### DIRECTIONS FOR THIS TASK
What you return must be exactly the lines from the beginning of the material through the line containing "You are a computer-use agent. The", both included, and no pictures.

### DATA SUPPLIED
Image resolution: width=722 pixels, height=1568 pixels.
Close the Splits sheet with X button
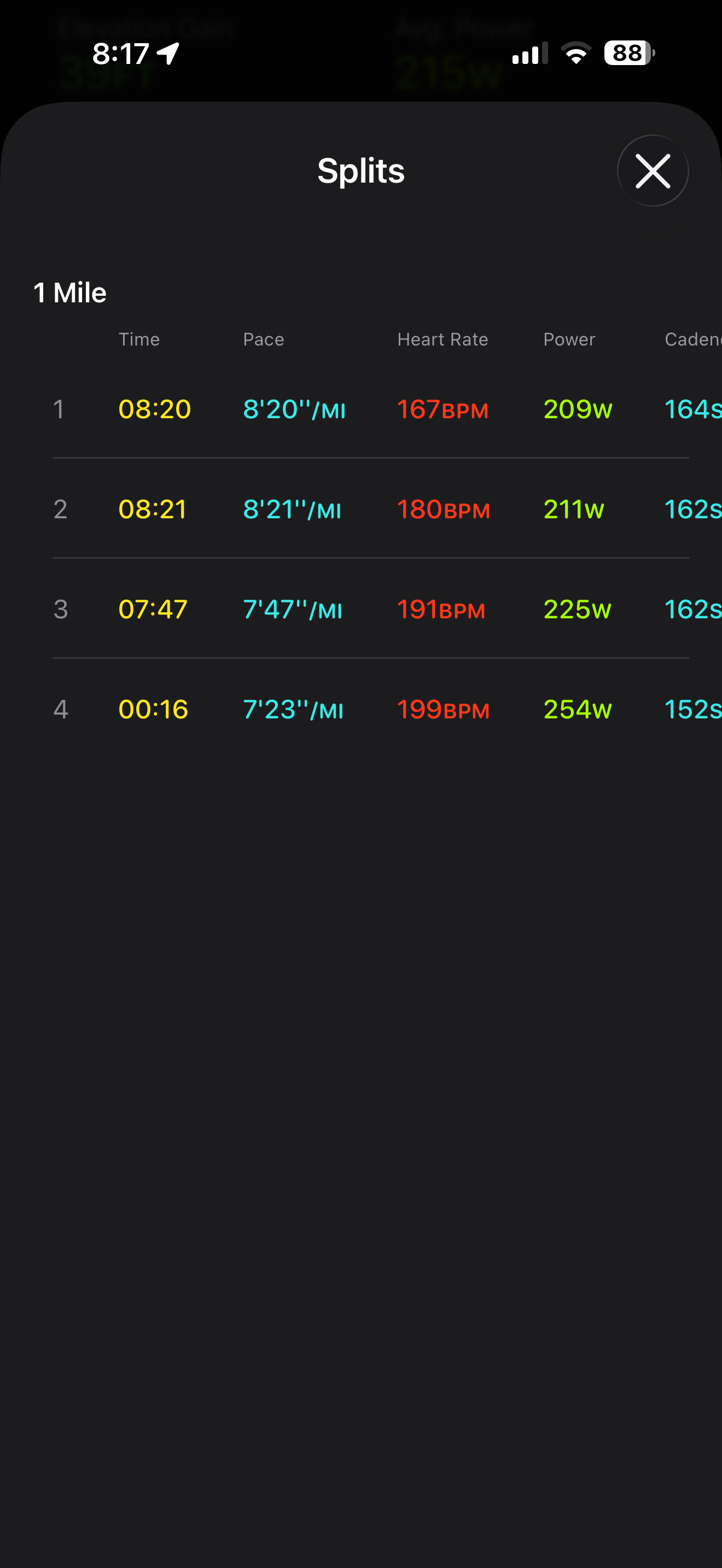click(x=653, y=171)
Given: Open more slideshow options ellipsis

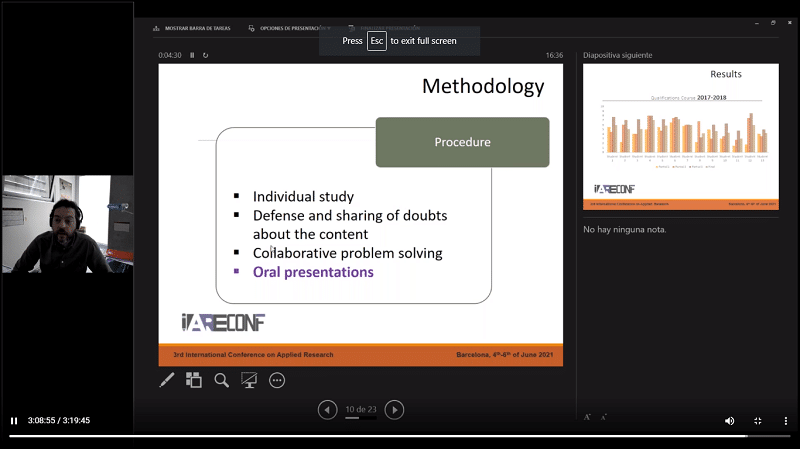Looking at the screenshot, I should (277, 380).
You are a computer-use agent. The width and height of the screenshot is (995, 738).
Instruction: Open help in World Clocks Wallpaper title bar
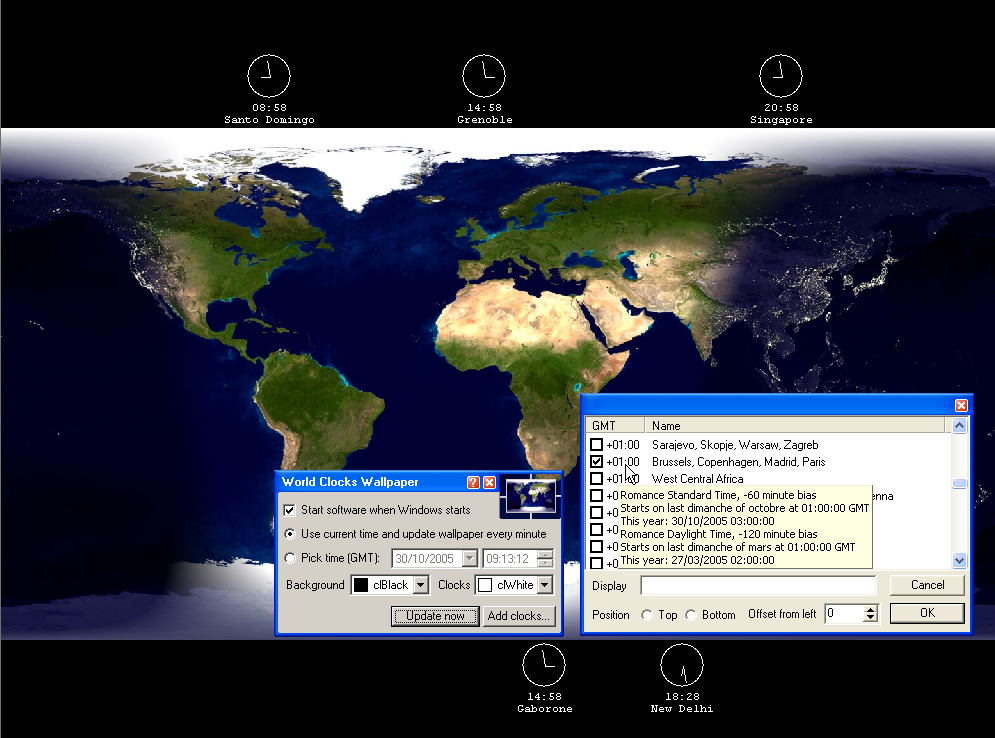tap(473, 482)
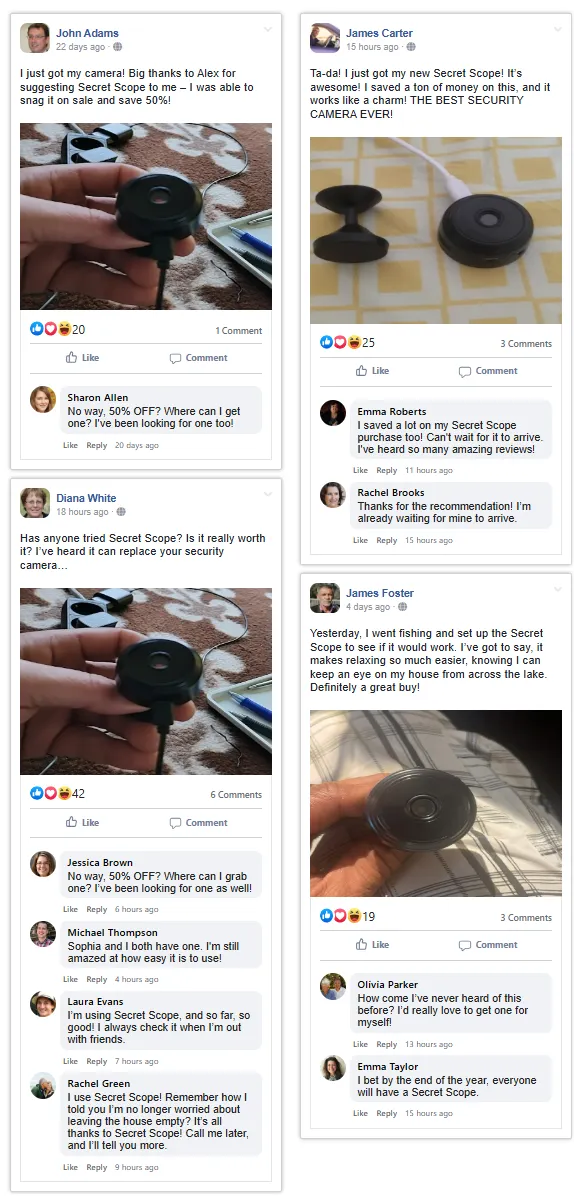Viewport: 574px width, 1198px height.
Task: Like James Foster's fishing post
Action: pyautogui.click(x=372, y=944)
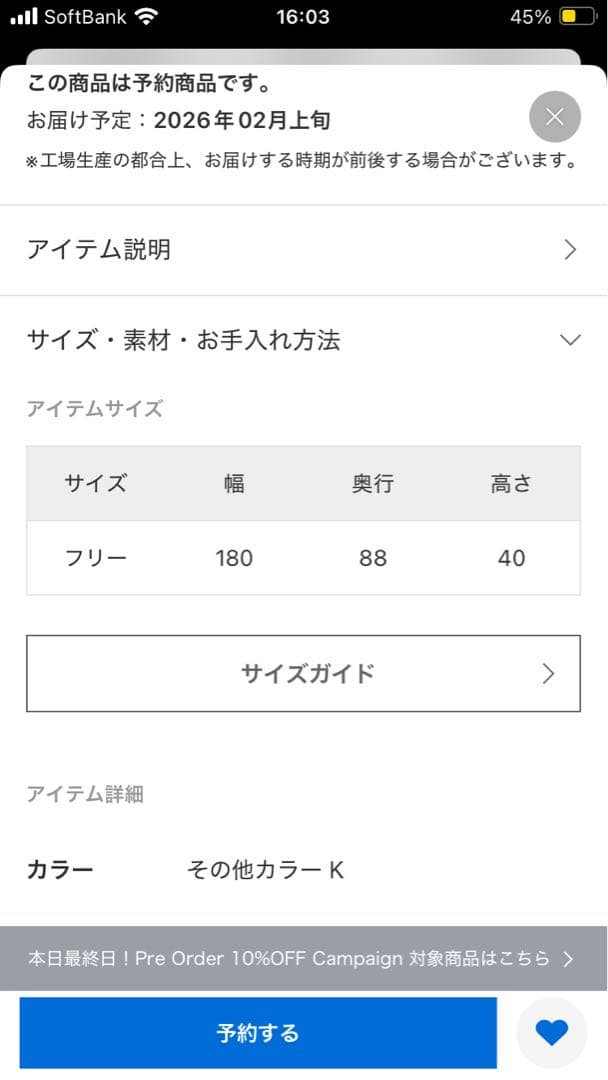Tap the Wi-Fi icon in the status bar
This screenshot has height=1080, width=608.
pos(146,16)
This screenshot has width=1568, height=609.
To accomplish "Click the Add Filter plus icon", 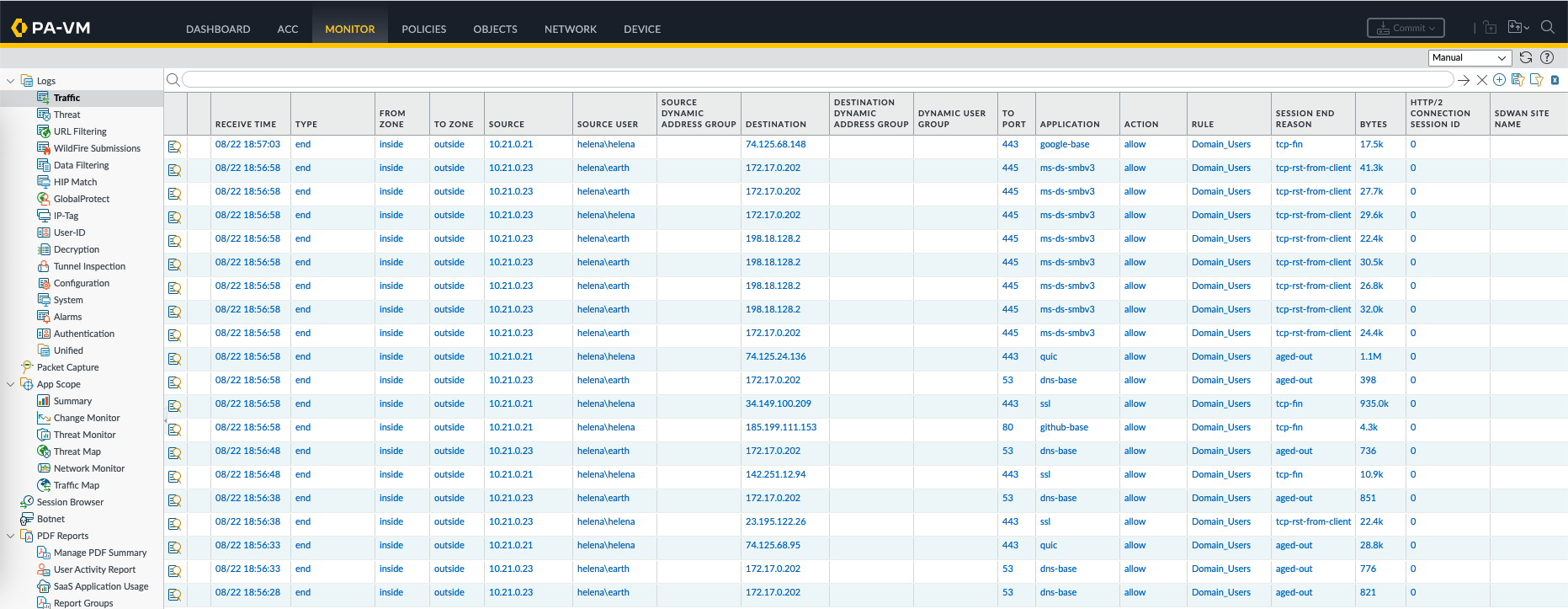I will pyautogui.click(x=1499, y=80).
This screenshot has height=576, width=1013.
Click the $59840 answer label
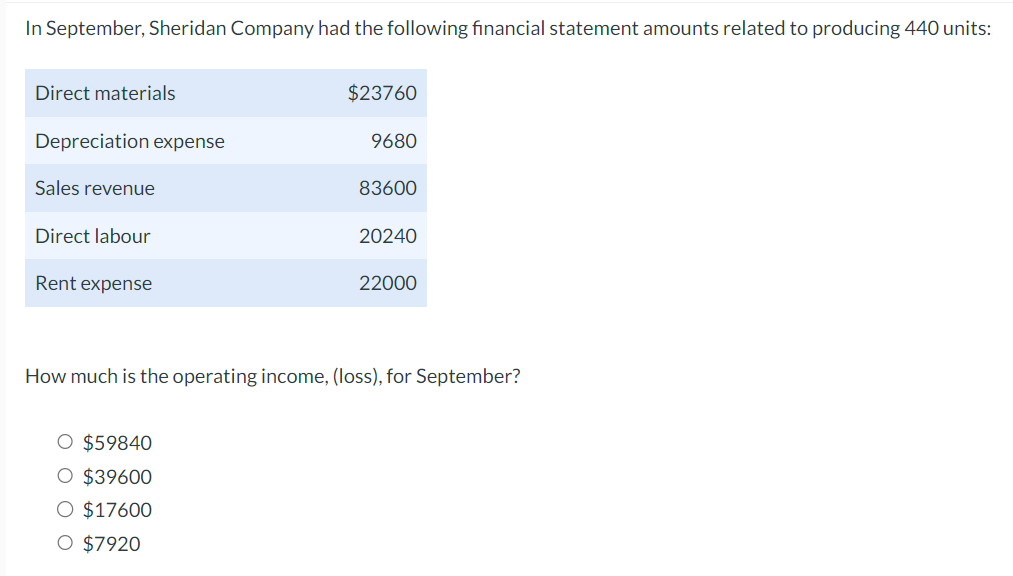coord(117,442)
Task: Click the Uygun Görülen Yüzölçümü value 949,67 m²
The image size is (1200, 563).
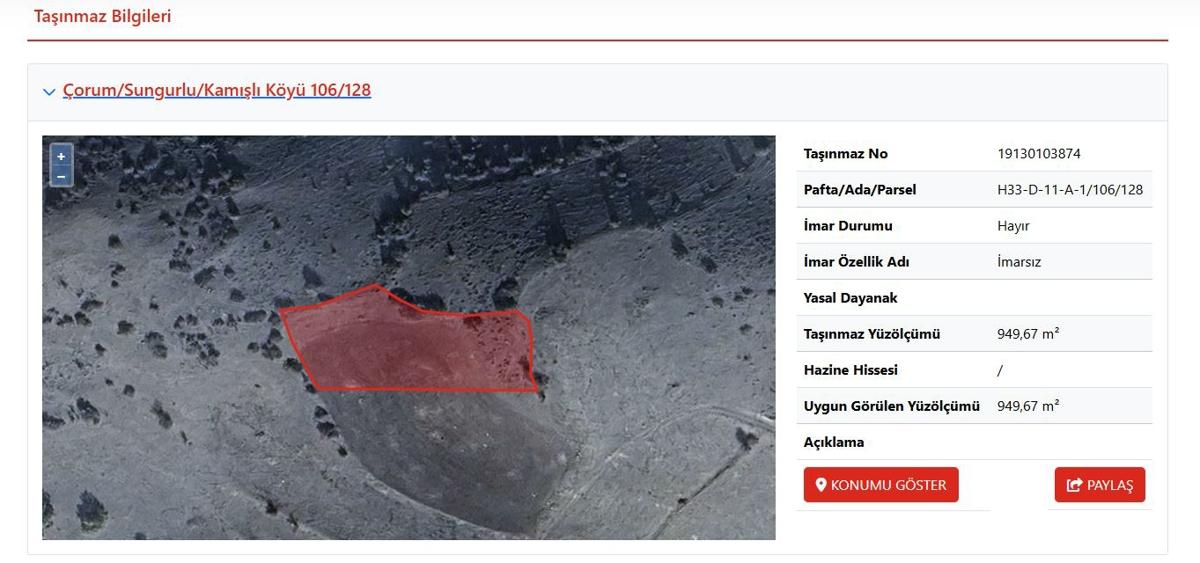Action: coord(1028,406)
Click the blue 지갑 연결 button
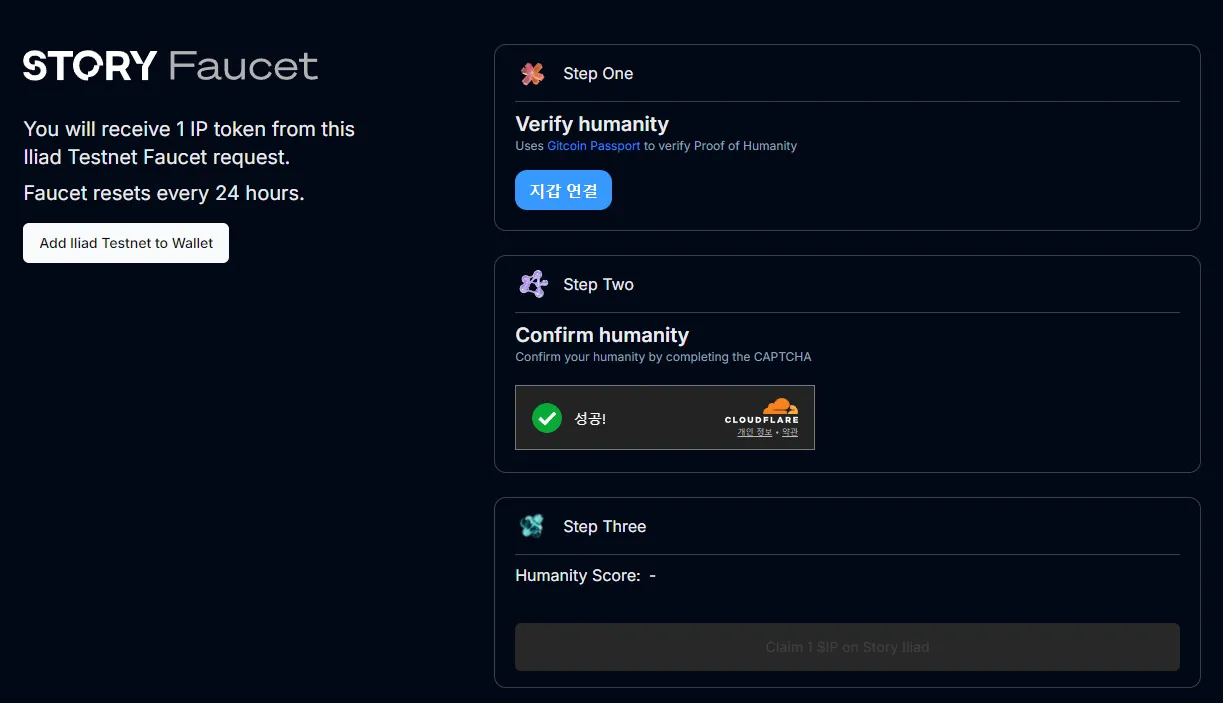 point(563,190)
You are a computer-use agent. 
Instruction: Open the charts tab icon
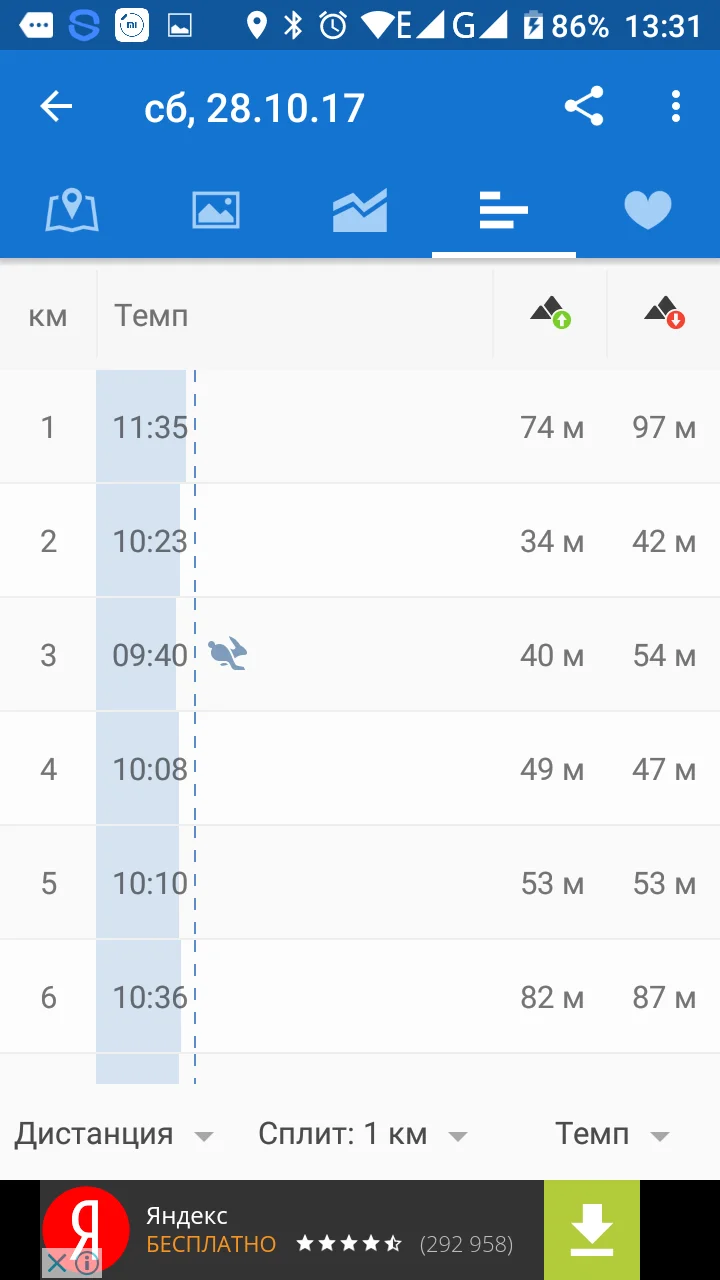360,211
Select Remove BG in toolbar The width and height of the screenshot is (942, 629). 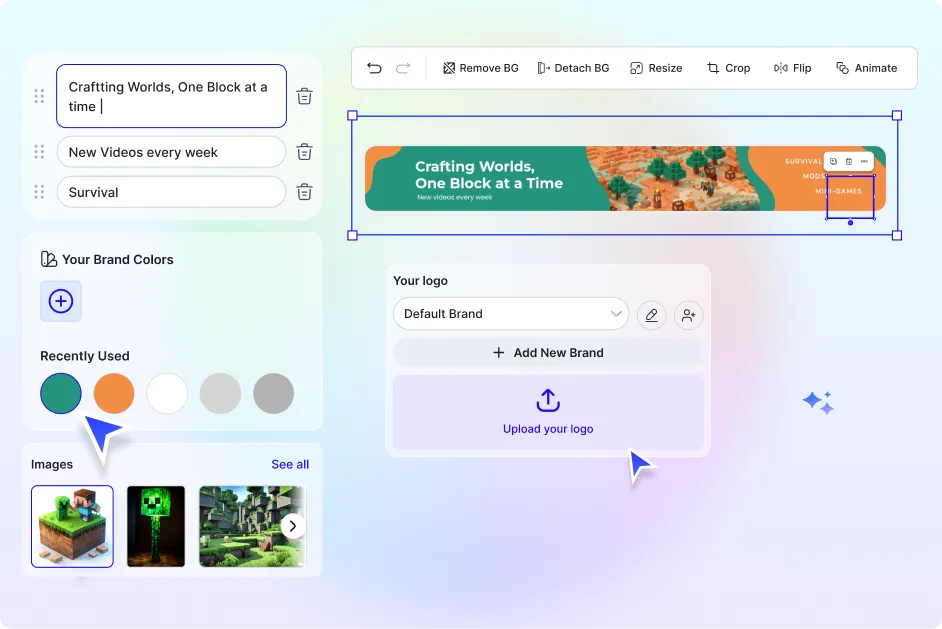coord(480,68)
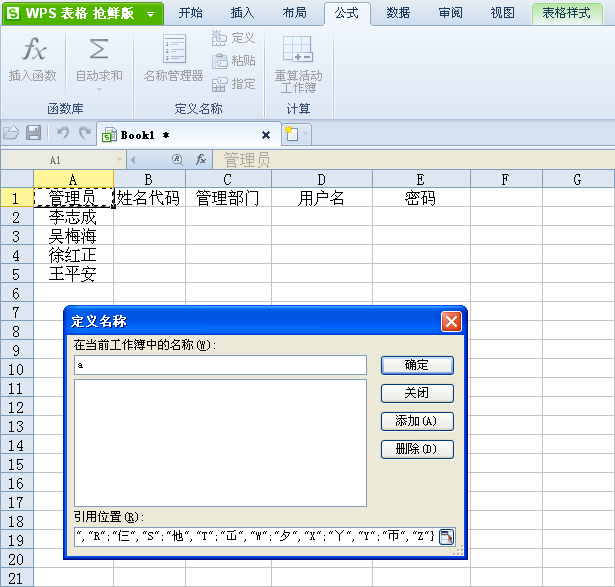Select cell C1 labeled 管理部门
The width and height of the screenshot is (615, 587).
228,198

### RESPONSE TO THE TASK
Image resolution: width=722 pixels, height=1568 pixels.
Close the Splits sheet with X button
click(x=653, y=171)
Given: Open more slideshow options ellipsis

Looking at the screenshot, I should (277, 380).
You are a computer-use agent. The width and height of the screenshot is (995, 738).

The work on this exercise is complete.